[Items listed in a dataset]
____________________

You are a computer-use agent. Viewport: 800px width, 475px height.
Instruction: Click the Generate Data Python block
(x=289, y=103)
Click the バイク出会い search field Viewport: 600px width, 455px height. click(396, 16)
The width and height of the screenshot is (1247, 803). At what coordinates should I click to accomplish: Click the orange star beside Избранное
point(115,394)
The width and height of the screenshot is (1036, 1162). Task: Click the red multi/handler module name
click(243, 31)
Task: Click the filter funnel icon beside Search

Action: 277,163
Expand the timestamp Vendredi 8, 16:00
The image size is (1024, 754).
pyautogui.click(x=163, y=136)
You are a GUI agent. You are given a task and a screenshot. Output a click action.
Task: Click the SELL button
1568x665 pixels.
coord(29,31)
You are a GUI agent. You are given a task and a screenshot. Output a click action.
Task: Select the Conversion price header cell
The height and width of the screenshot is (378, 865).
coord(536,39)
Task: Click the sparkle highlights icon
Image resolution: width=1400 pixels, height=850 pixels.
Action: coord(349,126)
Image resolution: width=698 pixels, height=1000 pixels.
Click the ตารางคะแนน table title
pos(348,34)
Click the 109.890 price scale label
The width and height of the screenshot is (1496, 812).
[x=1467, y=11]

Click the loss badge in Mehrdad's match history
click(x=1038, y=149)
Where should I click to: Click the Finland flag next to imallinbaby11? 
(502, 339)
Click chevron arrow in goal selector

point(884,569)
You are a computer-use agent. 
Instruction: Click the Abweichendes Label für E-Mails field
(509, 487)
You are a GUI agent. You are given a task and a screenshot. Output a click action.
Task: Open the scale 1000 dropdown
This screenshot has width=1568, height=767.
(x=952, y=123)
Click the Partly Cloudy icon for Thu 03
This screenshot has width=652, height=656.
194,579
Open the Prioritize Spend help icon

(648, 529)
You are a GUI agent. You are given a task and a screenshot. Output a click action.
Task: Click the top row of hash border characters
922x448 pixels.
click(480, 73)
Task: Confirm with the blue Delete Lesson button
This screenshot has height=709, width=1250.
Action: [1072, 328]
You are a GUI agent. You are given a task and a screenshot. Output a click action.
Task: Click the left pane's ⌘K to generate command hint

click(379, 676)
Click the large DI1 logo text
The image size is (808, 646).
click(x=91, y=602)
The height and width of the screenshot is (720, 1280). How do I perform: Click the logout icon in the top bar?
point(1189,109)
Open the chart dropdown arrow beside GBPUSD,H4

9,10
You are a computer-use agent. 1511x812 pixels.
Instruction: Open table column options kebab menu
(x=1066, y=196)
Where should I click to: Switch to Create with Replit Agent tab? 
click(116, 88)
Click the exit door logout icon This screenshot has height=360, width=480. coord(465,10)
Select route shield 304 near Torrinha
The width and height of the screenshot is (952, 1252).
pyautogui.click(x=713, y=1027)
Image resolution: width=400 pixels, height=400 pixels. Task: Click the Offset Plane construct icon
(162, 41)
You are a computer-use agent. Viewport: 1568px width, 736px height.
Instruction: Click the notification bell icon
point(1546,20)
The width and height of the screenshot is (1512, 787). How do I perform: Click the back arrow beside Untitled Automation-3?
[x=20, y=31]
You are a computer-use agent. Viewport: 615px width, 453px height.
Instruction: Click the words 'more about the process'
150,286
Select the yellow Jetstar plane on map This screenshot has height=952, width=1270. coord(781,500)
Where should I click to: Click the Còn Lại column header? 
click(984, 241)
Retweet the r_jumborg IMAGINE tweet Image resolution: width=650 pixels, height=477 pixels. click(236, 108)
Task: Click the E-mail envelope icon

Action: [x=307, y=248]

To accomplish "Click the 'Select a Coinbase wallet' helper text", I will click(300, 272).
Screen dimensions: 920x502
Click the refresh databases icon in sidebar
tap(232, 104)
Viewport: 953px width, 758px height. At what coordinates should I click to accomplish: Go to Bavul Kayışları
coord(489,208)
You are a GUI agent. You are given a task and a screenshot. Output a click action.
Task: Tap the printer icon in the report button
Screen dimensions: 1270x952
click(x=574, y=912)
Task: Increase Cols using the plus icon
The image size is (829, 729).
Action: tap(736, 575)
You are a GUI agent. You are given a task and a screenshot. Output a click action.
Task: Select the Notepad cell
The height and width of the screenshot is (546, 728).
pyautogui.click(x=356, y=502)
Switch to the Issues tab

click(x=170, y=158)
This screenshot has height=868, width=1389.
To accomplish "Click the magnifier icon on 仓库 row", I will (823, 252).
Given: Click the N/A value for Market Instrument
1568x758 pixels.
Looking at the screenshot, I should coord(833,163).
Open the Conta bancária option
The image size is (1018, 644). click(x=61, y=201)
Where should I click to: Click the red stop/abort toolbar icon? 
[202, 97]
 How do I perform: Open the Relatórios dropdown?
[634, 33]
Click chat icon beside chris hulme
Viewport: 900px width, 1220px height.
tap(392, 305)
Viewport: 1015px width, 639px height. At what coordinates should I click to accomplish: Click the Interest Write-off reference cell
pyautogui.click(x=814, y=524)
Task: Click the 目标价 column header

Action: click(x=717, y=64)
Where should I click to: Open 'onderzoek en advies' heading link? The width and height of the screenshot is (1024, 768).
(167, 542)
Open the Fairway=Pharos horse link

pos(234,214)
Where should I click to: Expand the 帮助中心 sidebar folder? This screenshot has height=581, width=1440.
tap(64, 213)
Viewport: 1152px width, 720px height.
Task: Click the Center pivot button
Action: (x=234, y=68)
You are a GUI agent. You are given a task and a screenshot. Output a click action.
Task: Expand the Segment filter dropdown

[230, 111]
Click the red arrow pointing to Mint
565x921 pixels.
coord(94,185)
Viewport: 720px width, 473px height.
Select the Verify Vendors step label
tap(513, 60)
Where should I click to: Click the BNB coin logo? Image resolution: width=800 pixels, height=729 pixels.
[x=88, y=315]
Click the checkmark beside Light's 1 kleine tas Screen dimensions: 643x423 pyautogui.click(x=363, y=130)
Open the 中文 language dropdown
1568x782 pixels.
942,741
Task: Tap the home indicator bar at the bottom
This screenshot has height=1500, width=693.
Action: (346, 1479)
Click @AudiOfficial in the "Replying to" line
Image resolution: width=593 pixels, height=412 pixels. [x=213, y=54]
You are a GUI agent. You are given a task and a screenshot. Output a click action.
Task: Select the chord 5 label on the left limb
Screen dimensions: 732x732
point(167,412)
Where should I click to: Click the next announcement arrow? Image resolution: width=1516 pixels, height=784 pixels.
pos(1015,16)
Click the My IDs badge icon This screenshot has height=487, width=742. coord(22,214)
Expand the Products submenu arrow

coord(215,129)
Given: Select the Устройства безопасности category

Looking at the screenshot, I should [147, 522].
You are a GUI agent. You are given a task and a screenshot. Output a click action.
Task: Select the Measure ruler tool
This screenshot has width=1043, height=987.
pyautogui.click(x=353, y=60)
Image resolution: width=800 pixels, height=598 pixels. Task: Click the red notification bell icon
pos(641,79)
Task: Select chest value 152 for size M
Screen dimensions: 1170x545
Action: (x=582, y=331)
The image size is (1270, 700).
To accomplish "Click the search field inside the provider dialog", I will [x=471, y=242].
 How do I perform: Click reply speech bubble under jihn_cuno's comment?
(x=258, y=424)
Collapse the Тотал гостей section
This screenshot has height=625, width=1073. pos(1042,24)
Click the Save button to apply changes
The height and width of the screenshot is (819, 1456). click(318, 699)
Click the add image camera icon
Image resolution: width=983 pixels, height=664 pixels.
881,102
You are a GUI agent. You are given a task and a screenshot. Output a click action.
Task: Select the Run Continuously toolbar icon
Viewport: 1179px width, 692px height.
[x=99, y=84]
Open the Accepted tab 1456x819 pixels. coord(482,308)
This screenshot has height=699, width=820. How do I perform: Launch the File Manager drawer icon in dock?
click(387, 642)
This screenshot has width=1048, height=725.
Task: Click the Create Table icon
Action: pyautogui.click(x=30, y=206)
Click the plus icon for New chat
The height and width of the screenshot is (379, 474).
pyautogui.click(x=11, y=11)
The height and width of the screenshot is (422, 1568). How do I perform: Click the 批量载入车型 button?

____________________

ACTIVITY
Starting with the line that contains "Image resolution: width=983", return every line through the last one of the records, exactly as written.

OUTPUT OF THE TASK
Image resolution: width=983 pixels, height=664 pixels.
881,102
You are a GUI agent. You are given a task and a screenshot. Output a click action.
Task: Select the Run Continuously toolbar icon
Viewport: 1179px width, 692px height.
[x=99, y=84]
Open the Accepted tab 1456x819 pixels. coord(482,308)
This screenshot has height=699, width=820. How do I perform: Launch the File Manager drawer icon in dock?
click(387, 642)
This screenshot has width=1048, height=725.
Task: Click the Create Table icon
Action: pyautogui.click(x=30, y=206)
Click the plus icon for New chat
The height and width of the screenshot is (379, 474).
pyautogui.click(x=11, y=11)
The height and width of the screenshot is (422, 1568). How do I perform: Click the 批量载入车型 button?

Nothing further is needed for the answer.